How many years have we raged against the naked greed of the holiday season? The Christians are troubled over the commercialization of their holiday and the Jews are concerned with the expansion of minor gift giving of generations past expanding into a spate of major gift exploitation. The worry is confounding, especially when we see people just like us getting caught up in this aspect of the season. Black Friday typifies this tension of naked consumerism and gifting benevolence. There are as many reasons to participate in this shopping ritual as there are people in the stores; some of the reasons are selfish but many more are bound in varying degrees of generosity.
Some people think of the day as great fun and a sporting challenge; that’s the part I really don’t understand. Then again, I am of the sort who sees checkout lines on par with drilling teeth without Novocaine. Black Friday is not all black after all.
“A Year of Magical Thinking”
Joan Didion’s memoir “The Year of Magical Thinking” is an interesting read from an author who is regaled as one of better writers still living. The title refers to the year of mourning after her husband died. The writing is still superb; she is able to render sophisticated ideas and convoluted feelings with grace and ease. Ever so rare in my career, Joan Didion has written a book that falls within my experience and expertise, which allows me a more perceptive critique.
Her greatest insight was the magical thinking that pervaded her imagination and ruminations while she mourned. The many ways she deceived herself, the traps she laid for herself, and the painful truths she sought to duck pursued her throughout that period, causing even more pain and grief.
At one point I put down the book and noted how sad it was that this gifted and driven writer is only now realizing how her life is riddled with magical thinking. She is well into her seventies and it took the death of her husband to bring about such a dramatic realization. I am not singling out the author, for I believe all of us pursue our daily lives with threads of magical thinking.
“Things will work out” and “this is for the better” is some of the threads many of us adopt at times during our lives. Bad luck, good luck, and a knack are all tidbits of magical thinking. Sometimes it is easier to believe that something external is working upon us or that something we mystically perform internally makes a difference out there in the world.
I used to play a game in the car with my kids. I declared that I could make the traffic light change at my command. With an eye on the yellow peeking from the overhead traffic light, I would clap as the signal changed: Voila, magical thinking. My children figured it out soon enough as all children do, but once in a while I will dreg up the old joke as a remembrance of their younger, more innocent lives. “You keep thinking that,” my daughter placated me with a patronizing voice as she patted my arm in mock empathy the last time I tried it. She is not gullible anymore.

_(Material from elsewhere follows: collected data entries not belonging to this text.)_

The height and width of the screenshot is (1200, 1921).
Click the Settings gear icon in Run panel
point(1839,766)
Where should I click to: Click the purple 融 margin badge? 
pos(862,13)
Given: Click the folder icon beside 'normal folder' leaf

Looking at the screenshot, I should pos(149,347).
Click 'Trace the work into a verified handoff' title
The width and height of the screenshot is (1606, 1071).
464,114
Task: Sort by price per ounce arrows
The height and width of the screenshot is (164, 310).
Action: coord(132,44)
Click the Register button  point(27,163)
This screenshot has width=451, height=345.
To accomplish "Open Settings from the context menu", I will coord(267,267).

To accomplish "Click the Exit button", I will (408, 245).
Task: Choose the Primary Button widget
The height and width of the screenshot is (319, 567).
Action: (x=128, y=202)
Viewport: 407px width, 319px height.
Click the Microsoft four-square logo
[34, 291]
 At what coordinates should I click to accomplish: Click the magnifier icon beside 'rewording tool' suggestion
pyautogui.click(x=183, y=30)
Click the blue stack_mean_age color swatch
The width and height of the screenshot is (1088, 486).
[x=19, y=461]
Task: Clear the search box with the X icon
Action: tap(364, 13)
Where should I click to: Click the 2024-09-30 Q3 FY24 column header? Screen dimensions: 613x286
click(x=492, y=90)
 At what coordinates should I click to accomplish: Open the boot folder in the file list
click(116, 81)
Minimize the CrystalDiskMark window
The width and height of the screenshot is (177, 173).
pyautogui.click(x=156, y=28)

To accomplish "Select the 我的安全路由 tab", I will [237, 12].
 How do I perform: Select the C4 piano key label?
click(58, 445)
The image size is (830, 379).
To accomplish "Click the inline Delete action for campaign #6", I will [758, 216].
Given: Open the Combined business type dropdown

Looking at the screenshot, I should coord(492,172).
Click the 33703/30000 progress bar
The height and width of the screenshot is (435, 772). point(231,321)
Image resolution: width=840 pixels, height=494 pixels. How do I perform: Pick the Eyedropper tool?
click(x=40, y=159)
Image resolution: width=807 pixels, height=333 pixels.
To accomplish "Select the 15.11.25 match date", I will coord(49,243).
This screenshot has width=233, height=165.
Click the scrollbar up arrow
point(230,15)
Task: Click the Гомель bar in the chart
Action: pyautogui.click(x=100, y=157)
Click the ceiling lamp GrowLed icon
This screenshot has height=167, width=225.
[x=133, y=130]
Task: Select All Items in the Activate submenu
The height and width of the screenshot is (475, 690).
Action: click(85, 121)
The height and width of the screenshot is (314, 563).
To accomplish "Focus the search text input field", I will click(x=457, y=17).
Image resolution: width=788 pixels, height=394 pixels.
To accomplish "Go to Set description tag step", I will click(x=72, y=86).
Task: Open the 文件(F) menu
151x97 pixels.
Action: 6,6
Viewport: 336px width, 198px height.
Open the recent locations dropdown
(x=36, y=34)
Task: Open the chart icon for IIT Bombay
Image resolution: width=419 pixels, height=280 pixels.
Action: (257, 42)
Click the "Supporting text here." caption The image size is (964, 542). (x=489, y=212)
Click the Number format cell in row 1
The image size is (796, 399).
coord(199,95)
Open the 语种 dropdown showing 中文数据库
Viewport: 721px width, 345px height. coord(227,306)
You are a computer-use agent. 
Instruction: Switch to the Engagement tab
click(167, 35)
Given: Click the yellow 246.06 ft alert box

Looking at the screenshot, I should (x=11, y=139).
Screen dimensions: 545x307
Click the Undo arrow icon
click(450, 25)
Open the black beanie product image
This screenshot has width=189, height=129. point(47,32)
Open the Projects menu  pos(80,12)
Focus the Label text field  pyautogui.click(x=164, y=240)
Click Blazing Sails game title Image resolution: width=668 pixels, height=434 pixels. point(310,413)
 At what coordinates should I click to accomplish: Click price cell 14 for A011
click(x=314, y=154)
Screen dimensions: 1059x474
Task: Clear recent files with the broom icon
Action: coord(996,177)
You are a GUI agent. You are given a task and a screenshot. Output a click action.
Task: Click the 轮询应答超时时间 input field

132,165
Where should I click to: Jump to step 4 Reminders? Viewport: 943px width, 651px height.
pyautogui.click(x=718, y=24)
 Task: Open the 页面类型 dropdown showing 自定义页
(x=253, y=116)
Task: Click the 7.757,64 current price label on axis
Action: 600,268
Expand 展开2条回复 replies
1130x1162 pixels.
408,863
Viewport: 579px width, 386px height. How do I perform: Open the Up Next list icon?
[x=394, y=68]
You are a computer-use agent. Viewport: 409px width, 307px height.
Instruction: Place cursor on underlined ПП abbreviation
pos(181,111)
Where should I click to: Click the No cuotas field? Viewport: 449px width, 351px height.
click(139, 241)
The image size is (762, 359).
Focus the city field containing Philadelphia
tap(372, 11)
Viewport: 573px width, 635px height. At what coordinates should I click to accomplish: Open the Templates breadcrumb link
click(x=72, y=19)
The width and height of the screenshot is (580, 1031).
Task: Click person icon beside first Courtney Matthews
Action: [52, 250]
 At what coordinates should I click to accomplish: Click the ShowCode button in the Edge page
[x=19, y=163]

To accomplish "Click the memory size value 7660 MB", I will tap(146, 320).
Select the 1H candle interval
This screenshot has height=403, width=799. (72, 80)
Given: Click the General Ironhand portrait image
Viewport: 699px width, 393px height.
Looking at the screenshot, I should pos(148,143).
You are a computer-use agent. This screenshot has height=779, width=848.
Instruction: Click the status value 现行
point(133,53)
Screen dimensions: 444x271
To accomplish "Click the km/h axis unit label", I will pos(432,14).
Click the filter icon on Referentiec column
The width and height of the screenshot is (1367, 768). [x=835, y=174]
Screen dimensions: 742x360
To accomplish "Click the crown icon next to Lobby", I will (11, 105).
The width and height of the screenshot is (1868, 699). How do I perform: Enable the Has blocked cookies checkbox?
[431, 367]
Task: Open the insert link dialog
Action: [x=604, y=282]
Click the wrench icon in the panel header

Magical thinking springs from our desires in blatant and subtle forms; it seems to be a part of our human nature. We can use it to make children laugh or hide ourselves from pain. The rationalists may despise it as weakness but the creative minds crave it as manna from heaven. We read to our children and grandchildren of “The Little Engine That Could” who chugged up the mountain panting “I think I can, I think I can.” We know full well the limits of this magical philosophy until we find ourselves in physical therapy or rehab. As we face the staircase, the weights, or the manipulations of the physical therapist, we all chant “I think I can, I think I can” and mean it. Therein lies the transformative power of magical thinking; it can be constructive or destructive.